En vez de innovar, preferimos sorprender. Así vamos ganándole
la guerra a los días. El último episodio que dominó
la atención del país, y trascendió nuestras
fronteras, tuvo que ver con la detención por parte de la
policía política del astrólogo José
Bernardo Gómez, hasta ese momento conocido por sus predicciones
y por sus columnas periodísticas en el diario Economía
HOY, pero cuyo rostro de profeta medieval no había adquirido
el rango de la popularidad absoluta que la prisión le deparó
porque todo el país tuvo que ver con él y con sus
predicciones. En concreto, Gómez, quien además de
astrólogo es profesor de filosofía de la Universidad
Central de Venezuela e hijo de un cirujano famoso, predijo que
el Presidente Rafael Caldera desaparecería de la escena
política alrededor de marzo de 1997 por una serie de coincidencias
astrales interpretadas por Gómez. No dijo exactamente que
el presidente moriría físicamente, sino que desaparecería
de la escena y no por medios violentos, sino a través de
una transición inevitable.
La detención del astrólogo fue un boomerang para
el gobierno porque la predicción tomó características
no previstas. Los medios asumieron la defensa del prof. Gómez
y las entrevistas de radio y televisión proliferaron a
los minutos de su liberación. Napoleón Bravo, desde
el Canal 4, con un agudo sentido periodístico, reunió
un congresillo de astrólogos y quiromantes que, mutatis
mutandis, confirmaron las predicciones de Gómez. Uno llevó
el péndulo y al acercarse a marzo el péndulo comenzó
a danzar nerviosamente. Otro leyó las cartas del Tarot
y la cartas confirmaban que marzo será turbulento, pero
pacífico. La ambigüedad del lenguaje no debe extrañar:
son maneras de decir que la normalidad estará lejos. José
Bernardo Gómez había sido invitado por el Grupo
Santa Lucía, un grupo de empresarios que anualmente se
reúnen para diagnosticar el futuro y "mirar lo más
lejos posible", unas semanas antes del episodio de su detención.

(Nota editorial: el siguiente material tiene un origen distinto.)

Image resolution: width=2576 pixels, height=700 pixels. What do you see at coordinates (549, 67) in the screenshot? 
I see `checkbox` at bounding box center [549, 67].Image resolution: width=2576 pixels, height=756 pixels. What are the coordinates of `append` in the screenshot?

El diagnóstico pasó un poco desapercibido. La detención
lo magnificó. El Grupo Santa Lucía no pareció
inquietarse en exceso porque los astros indicaban también
que venían doce años de progreso y de gran estabilidad
económica. Las turbulencias de los idus de marzo dejarán huella
en la política: en los inicios del próximo año
habrá elección de presidente del Senado de la República
y el elegido podrá ser sustituto del Presidente Rafael
Caldera. Una atracción más para el ya de por sí
ambicionado cargo.
Para darle fuerza a sus predicciones el astrólogo José
Bernardo Gómez prometió solemnemente que si en junio
de 1997 no había ocurrido nada de lo por él visto
en la carta astral del Presidente y en la carta astral de Venezuela,
se retiraría del ejercicio de su profesión. O sea,
que rompería relaciones con los astros. Dado que la política
y los partidos están en crisis, otros han tomado su lugar
en Venezuela.
En conclusión ¿Idus o Idos de marzo?